It have been listening to Security Now podcast with Leo and Steve since episode 1 and this has had a strong influence in my approach to security and technology.
After listening to the Three Dumb Routers episode I decided to abandon the single ADSL/WIFI Router solution I was using with a more secure architecture. I didn’t just want the segmentation described by Steve, I wanted increased control and security. Steve had mentioned PfSense a few times and I started studying.
I wanted to consider my ADSL service provider router as untrusted (which inherently it is). So I disabled WIFI, and connected only a firewall to it.
I purchased a small but efficient firewall appliance (Pfsense SG-1000), which gives business grade defense and protects all network access. I then connected it to a gigabit switch (which also segments traffic) to witch I attached the cable connected outlets and my WI-FI access point (in my case a Netgear R7800-100PES Nighthawk).

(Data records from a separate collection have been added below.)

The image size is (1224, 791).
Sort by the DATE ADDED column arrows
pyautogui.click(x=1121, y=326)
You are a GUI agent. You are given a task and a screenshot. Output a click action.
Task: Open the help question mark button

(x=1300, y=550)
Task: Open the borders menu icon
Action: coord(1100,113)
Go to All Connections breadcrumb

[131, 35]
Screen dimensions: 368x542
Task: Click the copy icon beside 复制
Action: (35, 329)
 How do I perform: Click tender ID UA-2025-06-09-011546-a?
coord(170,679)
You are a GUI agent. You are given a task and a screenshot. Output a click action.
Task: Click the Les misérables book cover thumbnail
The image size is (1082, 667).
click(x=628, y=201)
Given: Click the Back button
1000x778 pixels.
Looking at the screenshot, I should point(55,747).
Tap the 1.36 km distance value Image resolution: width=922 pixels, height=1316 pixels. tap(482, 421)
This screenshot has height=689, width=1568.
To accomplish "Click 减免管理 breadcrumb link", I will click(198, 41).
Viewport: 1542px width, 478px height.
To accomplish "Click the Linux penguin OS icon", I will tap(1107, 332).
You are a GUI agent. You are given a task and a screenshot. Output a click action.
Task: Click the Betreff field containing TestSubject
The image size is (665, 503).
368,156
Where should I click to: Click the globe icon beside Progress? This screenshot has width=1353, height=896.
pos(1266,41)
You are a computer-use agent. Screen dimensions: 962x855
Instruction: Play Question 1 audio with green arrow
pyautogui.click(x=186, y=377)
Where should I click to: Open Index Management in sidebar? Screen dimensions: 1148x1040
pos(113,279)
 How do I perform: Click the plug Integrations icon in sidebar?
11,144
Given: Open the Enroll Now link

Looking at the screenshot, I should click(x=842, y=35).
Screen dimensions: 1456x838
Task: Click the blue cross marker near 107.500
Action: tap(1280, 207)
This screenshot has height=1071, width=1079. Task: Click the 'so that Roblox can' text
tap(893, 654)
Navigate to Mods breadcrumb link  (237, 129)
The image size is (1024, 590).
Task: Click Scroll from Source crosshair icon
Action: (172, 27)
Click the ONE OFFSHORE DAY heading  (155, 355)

Setting it up was quite simple. In my case I decided to have two networks, one between my firewall and the ADSL router (we could call this a DMZ – DeMilitarized Zone – short term for an unsecured network) and my safe home network handled by the firewalls DHCP server giving out leases.
Initially I was having my wireless access point also be a DHCP server for wireless connections, but I found it too complicated tracking which devices was doing what on my firewall log. Having a single DHCP server on the firewall allows you see all device details and activity in one dashboard.
Taking into account performance the current solution performs perfectly with no sign of bottlenecks.
There is an excellent alternative to PfSense, also suggested by Steve, the Edgerouter-x which costs around less than 50$ and can replace both the firewall and the switch (it has four intranet gigabit ports). It also has a PoE port in and one out so could simplify cabling provided that you router and connected devices are PoE compliant.